* Source material
[BEGIN]
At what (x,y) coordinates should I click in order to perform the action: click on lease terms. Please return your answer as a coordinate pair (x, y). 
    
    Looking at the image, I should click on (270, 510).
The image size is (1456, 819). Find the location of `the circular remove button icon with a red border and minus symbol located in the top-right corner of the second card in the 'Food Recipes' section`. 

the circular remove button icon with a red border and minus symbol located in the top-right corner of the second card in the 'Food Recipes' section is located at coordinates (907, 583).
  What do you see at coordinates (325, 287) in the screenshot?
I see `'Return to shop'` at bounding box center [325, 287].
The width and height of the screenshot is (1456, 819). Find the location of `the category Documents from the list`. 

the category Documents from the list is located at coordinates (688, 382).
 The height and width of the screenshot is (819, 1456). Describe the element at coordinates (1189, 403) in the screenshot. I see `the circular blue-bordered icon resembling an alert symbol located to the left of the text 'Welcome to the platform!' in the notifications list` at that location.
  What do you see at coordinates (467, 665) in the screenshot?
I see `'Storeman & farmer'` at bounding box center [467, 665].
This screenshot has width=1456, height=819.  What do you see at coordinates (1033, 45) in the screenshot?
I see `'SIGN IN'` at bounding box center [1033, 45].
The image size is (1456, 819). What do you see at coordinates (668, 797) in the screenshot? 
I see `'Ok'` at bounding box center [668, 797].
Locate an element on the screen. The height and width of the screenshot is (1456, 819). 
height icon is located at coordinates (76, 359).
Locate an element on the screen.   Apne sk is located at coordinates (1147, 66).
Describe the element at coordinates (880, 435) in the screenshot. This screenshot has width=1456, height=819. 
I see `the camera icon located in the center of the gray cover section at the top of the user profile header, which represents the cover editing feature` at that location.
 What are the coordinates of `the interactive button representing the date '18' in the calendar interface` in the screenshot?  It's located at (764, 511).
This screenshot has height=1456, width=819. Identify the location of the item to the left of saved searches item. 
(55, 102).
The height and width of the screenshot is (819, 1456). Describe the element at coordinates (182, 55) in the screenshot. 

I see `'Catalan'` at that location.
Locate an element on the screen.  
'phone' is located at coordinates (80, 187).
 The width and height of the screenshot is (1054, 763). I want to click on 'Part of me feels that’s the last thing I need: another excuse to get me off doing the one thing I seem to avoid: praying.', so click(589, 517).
[END]
* Goal of the exercise
Copy out the material from the line with "The image size is (1456, 819). Find" to the line with "center [325, 287].", keeping every character unchanged.

* Task solution
The image size is (1456, 819). Find the location of `the circular remove button icon with a red border and minus symbol located in the top-right corner of the second card in the 'Food Recipes' section`. 

the circular remove button icon with a red border and minus symbol located in the top-right corner of the second card in the 'Food Recipes' section is located at coordinates (907, 583).
  What do you see at coordinates (325, 287) in the screenshot?
I see `'Return to shop'` at bounding box center [325, 287].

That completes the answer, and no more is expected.